Thousands of GPs will miss out on receiving personal attack alarms, despite a £97m Government pledge to crack down on violence against NHS staff in the community.

Pulse has learnt that individual PCTs will decide how to distribute new high tech devices, given the go ahead by Health Secretary Alan Johnson to tackle violence against front line 'lone workers' in the NHS.

But only 30,000 of the alarms, which will be fitted to staff badges enabling wearers to press a panic button in the event of an attack, will be sent out in total to cover all NHS staff falling under the category, meaning many GPs will have lesser safeguards.

Despite November being designated as NHS Security month, the best most GPs will get is a leaflet giving some basic tips on security, as well as a pledge that soon all PCTs will have their own security manager, covering all practices and other primary care facilities.

But Richard Hampton, head of the NHS Security Management Service, said even those GPs who did eventually get alarms should not see them as ‘a suit of armour', adding instead they should instead have a zero tolerance policy against accepting violent patients and get better at reporting incidents.

In August, a Pulse survey found that one in three GPs had been physically attacked by a patient during their career and in 60% cases they did not report the last act of violence against them.

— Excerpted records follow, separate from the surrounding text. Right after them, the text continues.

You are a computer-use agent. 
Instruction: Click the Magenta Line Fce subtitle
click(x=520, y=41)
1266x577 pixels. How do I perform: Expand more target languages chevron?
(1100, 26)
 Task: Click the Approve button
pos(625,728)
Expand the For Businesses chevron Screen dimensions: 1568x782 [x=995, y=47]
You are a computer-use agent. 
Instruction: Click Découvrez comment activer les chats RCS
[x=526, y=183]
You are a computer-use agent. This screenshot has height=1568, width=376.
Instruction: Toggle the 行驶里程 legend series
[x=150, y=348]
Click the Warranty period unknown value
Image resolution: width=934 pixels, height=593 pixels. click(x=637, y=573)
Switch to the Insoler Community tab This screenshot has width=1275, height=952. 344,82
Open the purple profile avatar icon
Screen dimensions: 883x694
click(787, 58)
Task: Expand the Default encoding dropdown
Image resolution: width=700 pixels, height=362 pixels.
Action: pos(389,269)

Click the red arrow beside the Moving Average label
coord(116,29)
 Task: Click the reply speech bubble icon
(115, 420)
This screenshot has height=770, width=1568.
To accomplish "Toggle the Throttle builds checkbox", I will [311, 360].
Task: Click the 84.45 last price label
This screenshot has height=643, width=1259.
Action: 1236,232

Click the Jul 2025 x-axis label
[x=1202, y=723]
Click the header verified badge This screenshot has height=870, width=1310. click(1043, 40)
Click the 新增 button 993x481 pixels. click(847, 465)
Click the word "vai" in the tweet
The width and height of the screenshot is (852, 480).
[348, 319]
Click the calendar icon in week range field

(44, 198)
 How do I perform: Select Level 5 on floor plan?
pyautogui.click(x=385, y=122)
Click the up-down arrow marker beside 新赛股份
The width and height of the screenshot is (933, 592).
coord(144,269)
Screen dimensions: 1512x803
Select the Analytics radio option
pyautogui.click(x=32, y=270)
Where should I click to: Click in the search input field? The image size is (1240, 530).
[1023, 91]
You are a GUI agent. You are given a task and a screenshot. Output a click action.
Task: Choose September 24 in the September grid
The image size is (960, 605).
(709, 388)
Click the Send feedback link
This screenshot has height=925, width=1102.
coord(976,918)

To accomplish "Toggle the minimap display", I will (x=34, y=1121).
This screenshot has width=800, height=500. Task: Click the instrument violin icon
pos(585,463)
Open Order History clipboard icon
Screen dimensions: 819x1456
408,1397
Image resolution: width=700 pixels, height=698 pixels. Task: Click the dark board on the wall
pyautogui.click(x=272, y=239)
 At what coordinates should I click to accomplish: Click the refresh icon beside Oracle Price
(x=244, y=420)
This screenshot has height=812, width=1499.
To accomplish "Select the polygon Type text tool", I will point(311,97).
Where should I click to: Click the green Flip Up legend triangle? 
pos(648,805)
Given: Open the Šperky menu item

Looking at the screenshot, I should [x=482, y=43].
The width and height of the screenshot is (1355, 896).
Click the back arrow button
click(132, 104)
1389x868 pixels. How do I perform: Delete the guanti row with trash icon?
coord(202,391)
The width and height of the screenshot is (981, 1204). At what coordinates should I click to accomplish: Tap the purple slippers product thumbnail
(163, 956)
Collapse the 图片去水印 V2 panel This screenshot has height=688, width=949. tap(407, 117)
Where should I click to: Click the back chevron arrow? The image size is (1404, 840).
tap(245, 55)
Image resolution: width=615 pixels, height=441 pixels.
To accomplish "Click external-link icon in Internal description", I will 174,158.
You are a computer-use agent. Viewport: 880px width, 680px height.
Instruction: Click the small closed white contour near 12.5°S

A spokesperson for the Department of Health said it was consulting with PCTs about how its £68m battle against violence would operate in practice but asked to comment on whether GPs would get attack alarms said: 'We don't know', adding their was no date for a decision.

Other Government proposals include training in personal safety, conflict resolution and dealing with verbal abuse, a plan for more funding to increase the number of prosecutions of cases where staff are assaulted and a centralised reporting system so that the NHS Security Management Service can identify poor performing Trusts and analyse security weaknesses.

Over 58,000 NHS staff were physically assaulted by patients and relatives in England in 2005-06 alone.